Every line from the one containing "Task: Enable 빠른 특성 켜짐 checkbox" through the end of the listing below goes in the output, exactly and without pictures.
------ RECORD EXCERPTS ------
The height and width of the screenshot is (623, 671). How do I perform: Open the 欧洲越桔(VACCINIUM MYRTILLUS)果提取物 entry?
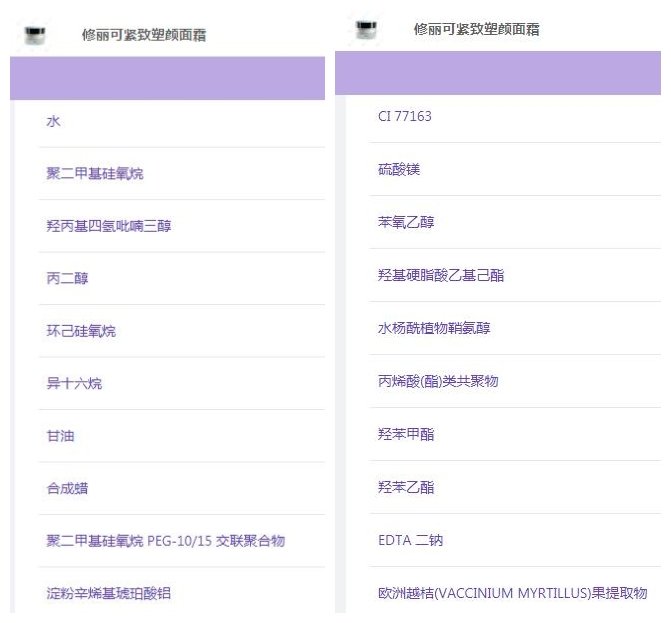click(512, 593)

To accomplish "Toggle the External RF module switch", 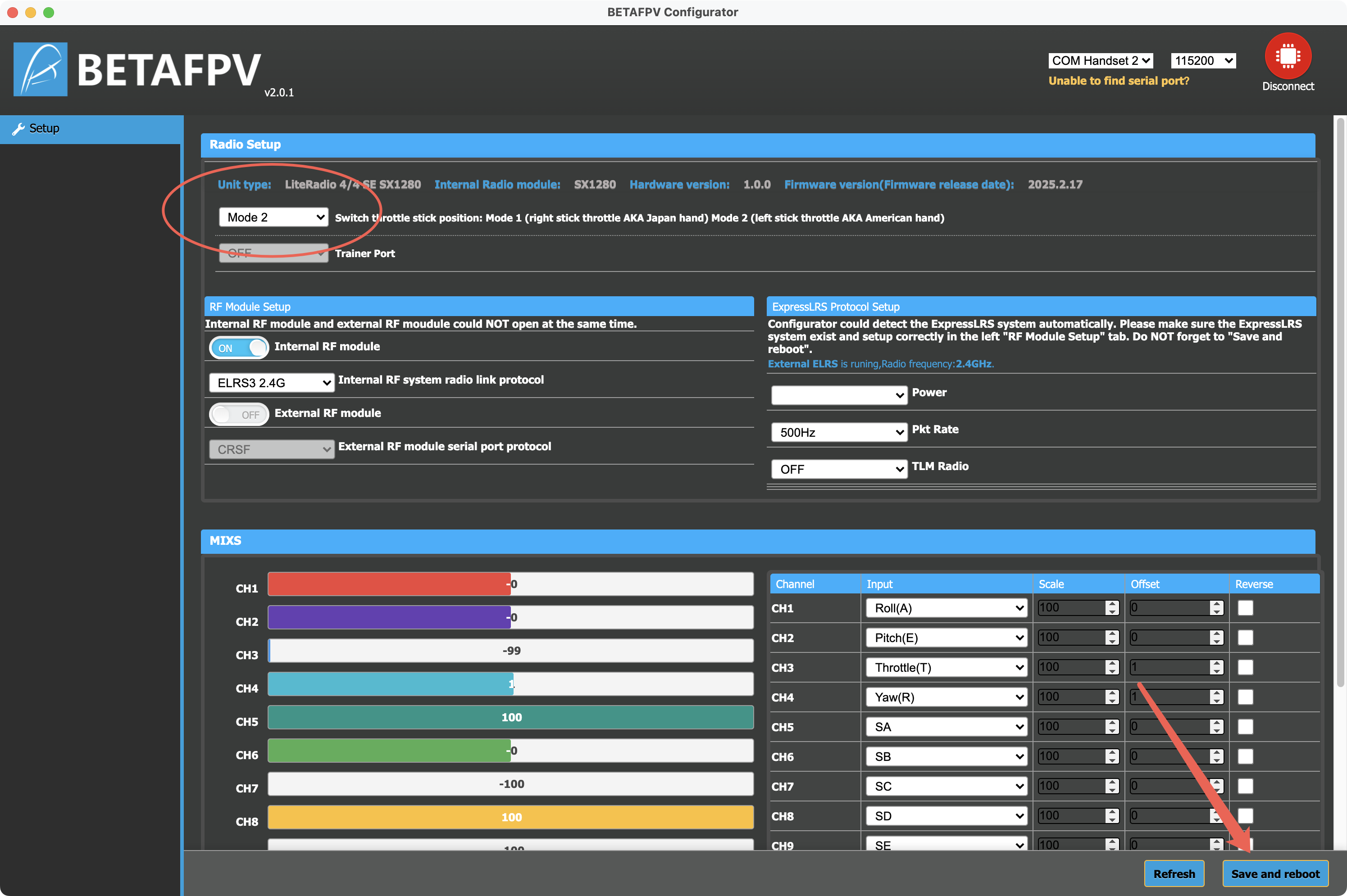I will pyautogui.click(x=238, y=414).
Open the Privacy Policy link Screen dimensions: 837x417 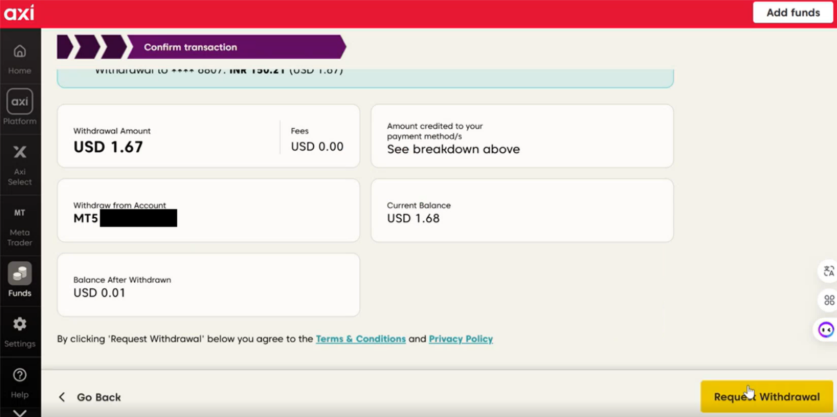[460, 339]
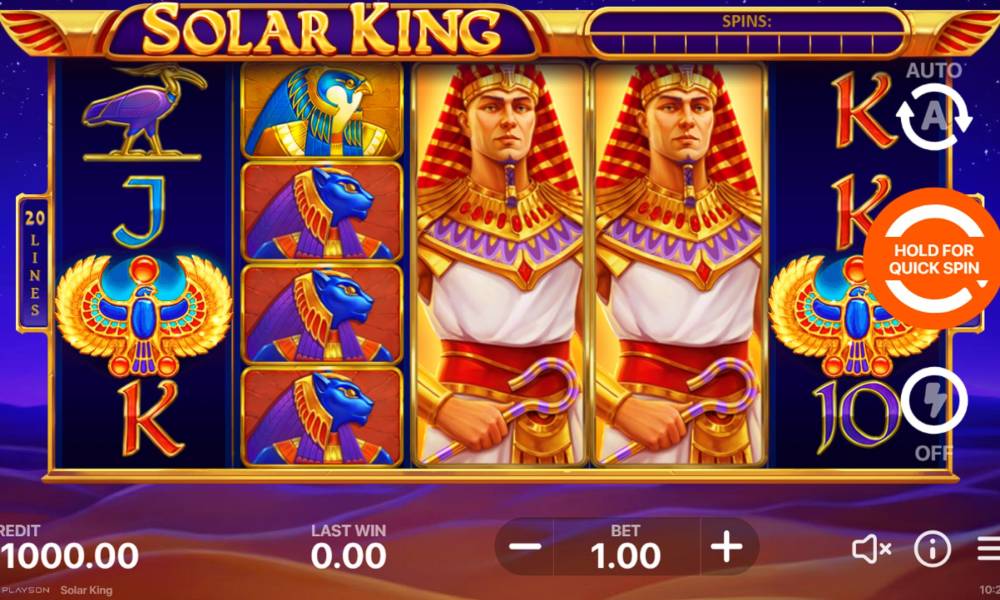This screenshot has height=600, width=1000.
Task: Click the 20 Lines indicator
Action: coord(34,263)
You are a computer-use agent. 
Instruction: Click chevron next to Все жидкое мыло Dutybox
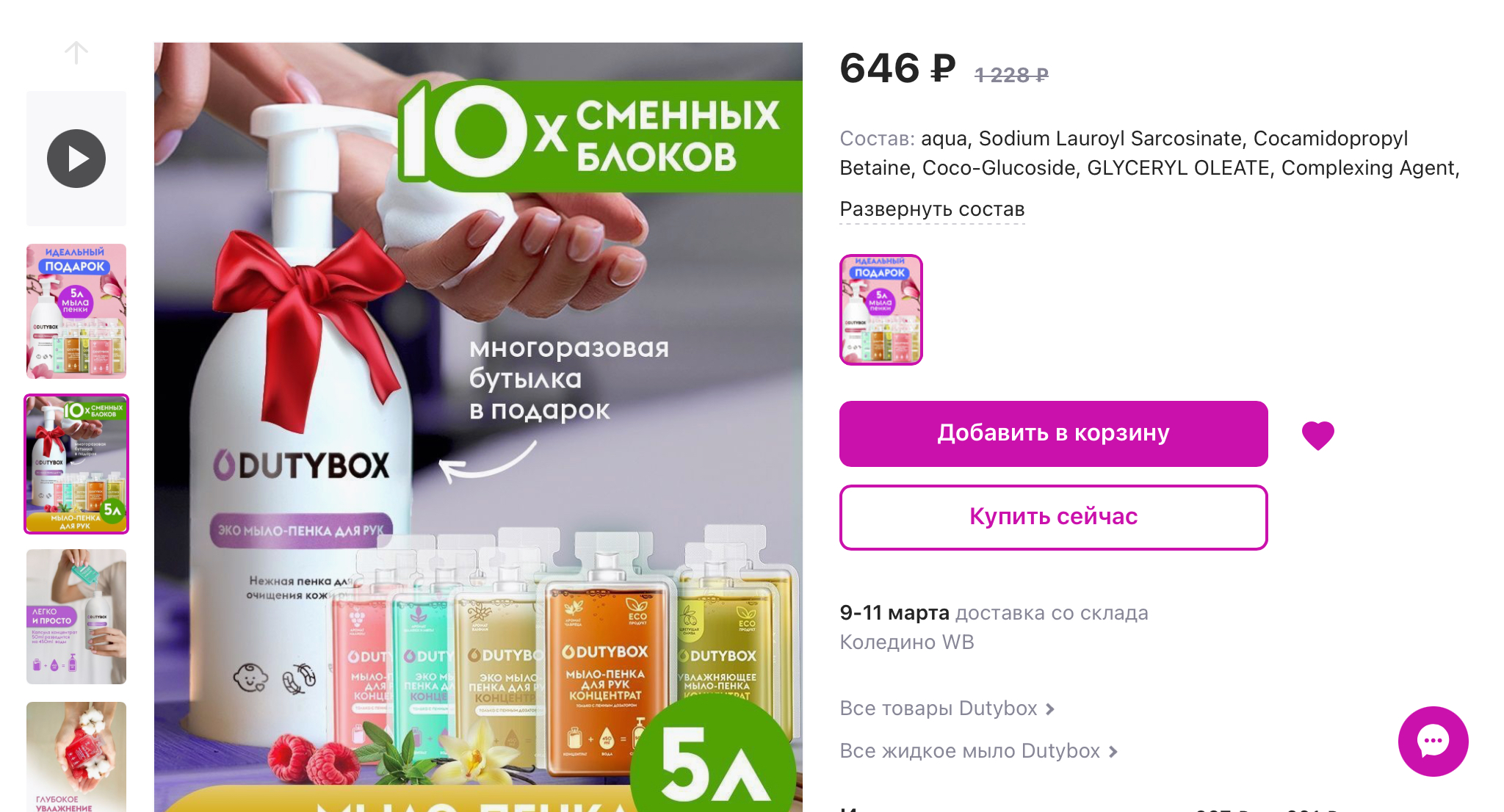pos(1113,752)

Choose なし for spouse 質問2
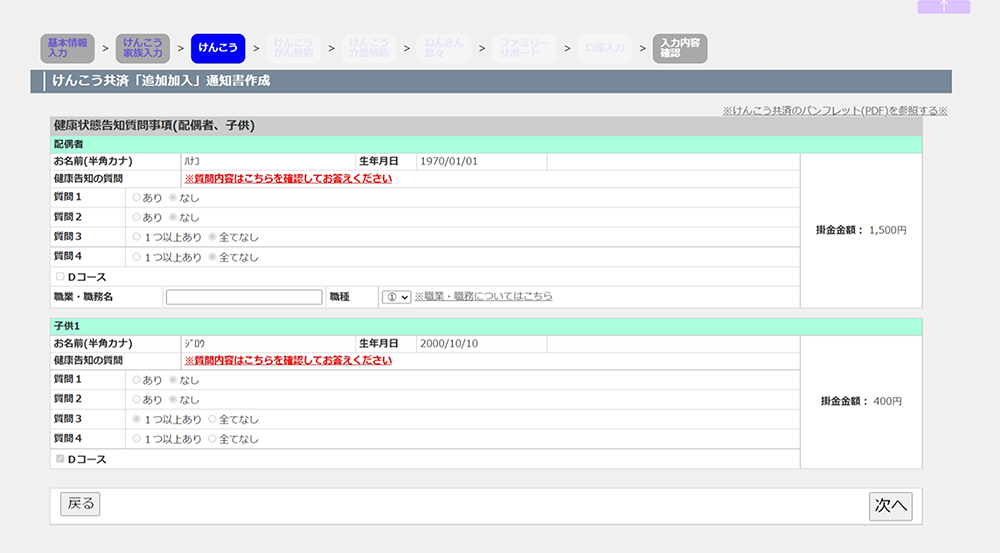(x=173, y=217)
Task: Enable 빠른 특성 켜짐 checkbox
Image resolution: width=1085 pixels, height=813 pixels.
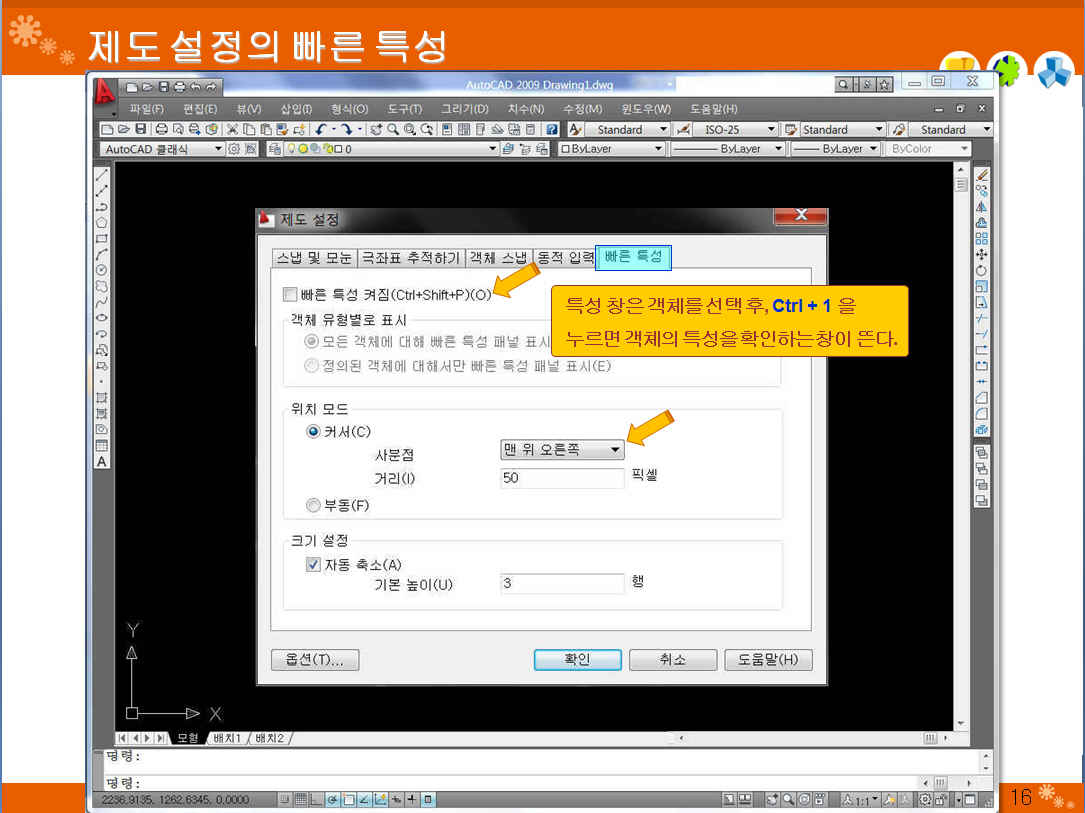Action: 290,295
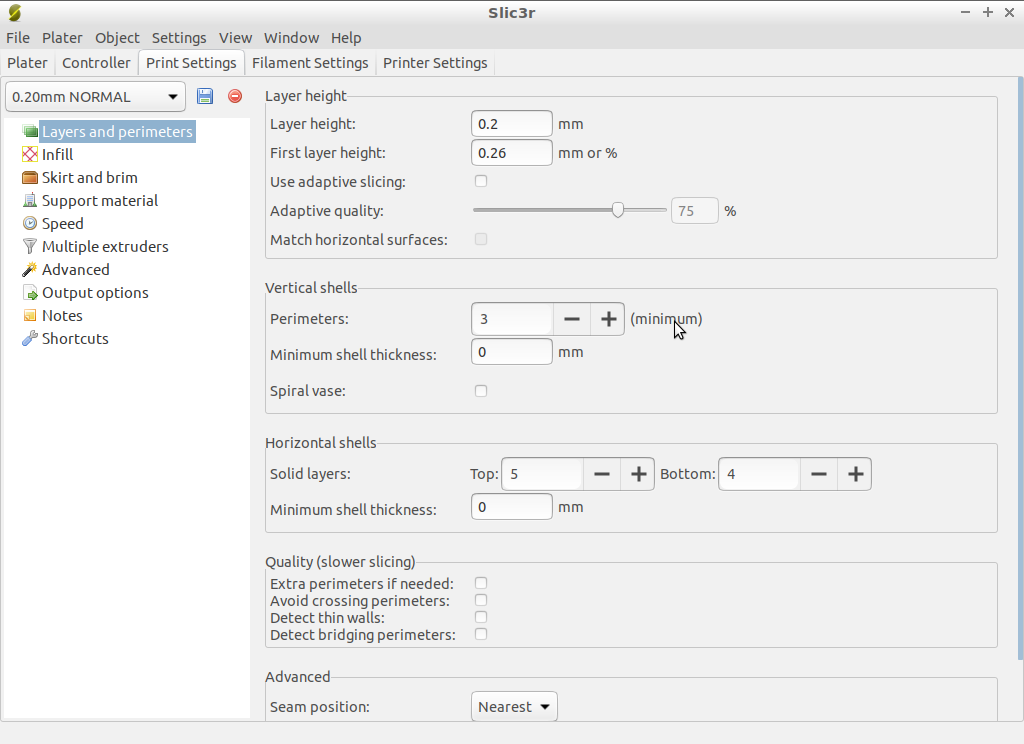Image resolution: width=1024 pixels, height=744 pixels.
Task: Enable the Use adaptive slicing checkbox
Action: (x=481, y=181)
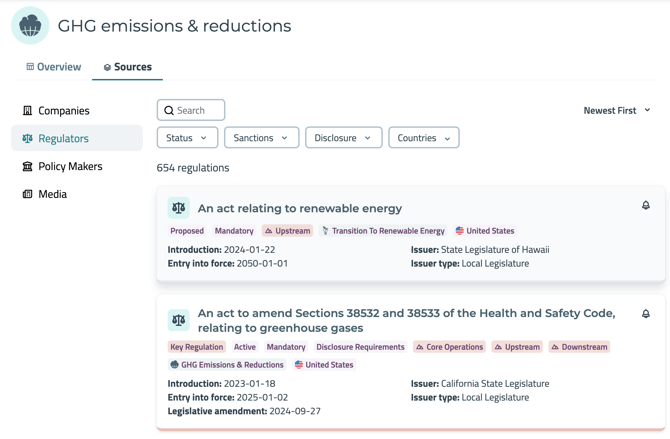This screenshot has height=439, width=670.
Task: Expand the Countries filter dropdown
Action: [x=423, y=138]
------
» **EXERCISE OUTPUT**:
Task: Enable 빠른 특성 켜짐 checkbox
Image resolution: width=1085 pixels, height=813 pixels.
Action: 290,295
Image resolution: width=1024 pixels, height=744 pixels.
Task: Enable the Use adaptive slicing checkbox
Action: (x=481, y=181)
This screenshot has height=439, width=670.
Task: Expand the Countries filter dropdown
Action: [x=423, y=138]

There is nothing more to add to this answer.